**SHORT PROBLEM**
Copy the data below word for word, starting at the line that contains "Click the 200" and continuing through the end of the data.

**SUPPLIED INFORMATION**
_ _ _ _ _ _ _
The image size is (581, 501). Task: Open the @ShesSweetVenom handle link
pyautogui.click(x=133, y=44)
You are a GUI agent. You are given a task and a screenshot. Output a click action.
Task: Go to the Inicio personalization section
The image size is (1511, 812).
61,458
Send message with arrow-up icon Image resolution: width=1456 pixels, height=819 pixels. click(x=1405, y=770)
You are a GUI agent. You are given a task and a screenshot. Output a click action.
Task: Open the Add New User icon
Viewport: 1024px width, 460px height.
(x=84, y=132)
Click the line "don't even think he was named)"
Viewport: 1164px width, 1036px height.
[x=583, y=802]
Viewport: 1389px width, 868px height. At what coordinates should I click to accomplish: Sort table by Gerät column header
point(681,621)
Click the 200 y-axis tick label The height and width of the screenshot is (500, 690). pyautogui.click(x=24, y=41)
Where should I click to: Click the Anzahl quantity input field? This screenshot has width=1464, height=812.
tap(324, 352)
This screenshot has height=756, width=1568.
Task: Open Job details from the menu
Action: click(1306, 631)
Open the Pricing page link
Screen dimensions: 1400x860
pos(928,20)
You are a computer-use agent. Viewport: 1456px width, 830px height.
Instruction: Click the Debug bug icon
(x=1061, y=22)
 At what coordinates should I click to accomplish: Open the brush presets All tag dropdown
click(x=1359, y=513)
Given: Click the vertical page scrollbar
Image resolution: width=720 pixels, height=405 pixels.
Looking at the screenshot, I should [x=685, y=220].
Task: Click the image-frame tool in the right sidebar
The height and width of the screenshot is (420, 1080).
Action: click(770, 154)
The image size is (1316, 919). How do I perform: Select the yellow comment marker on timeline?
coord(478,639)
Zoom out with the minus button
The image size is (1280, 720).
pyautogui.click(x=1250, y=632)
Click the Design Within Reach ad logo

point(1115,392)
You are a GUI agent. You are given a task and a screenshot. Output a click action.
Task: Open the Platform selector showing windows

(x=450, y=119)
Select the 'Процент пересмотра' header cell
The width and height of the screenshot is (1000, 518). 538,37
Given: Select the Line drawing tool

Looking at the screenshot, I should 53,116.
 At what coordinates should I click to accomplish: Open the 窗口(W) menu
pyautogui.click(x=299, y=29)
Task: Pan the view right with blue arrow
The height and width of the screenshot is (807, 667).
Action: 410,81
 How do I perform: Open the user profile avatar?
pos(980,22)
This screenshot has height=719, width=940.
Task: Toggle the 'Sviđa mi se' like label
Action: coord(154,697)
_ _ _ _ _ _ _
**ANSWER TO THIS TASK**
Click the 200 y-axis tick label The height and width of the screenshot is (500, 690). pyautogui.click(x=24, y=41)
Where should I click to: Click the Anzahl quantity input field? This screenshot has width=1464, height=812.
tap(324, 352)
This screenshot has height=756, width=1568.
Task: Open Job details from the menu
Action: click(1306, 631)
Open the Pricing page link
Screen dimensions: 1400x860
pos(928,20)
You are a computer-use agent. Viewport: 1456px width, 830px height.
Instruction: Click the Debug bug icon
(x=1061, y=22)
 At what coordinates should I click to accomplish: Open the brush presets All tag dropdown
click(x=1359, y=513)
Given: Click the vertical page scrollbar
Image resolution: width=720 pixels, height=405 pixels.
Looking at the screenshot, I should [x=685, y=220].
Task: Click the image-frame tool in the right sidebar
The height and width of the screenshot is (420, 1080).
Action: click(770, 154)
The image size is (1316, 919). How do I perform: Select the yellow comment marker on timeline?
coord(478,639)
Zoom out with the minus button
The image size is (1280, 720).
pyautogui.click(x=1250, y=632)
Click the Design Within Reach ad logo

point(1115,392)
You are a GUI agent. You are given a task and a screenshot. Output a click action.
Task: Open the Platform selector showing windows

(x=450, y=119)
Select the 'Процент пересмотра' header cell
The width and height of the screenshot is (1000, 518). 538,37
Given: Select the Line drawing tool

Looking at the screenshot, I should 53,116.
 At what coordinates should I click to accomplish: Open the 窗口(W) menu
pyautogui.click(x=299, y=29)
Task: Pan the view right with blue arrow
The height and width of the screenshot is (807, 667).
Action: 410,81
 How do I perform: Open the user profile avatar?
pos(980,22)
This screenshot has height=719, width=940.
Task: Toggle the 'Sviđa mi se' like label
Action: coord(154,697)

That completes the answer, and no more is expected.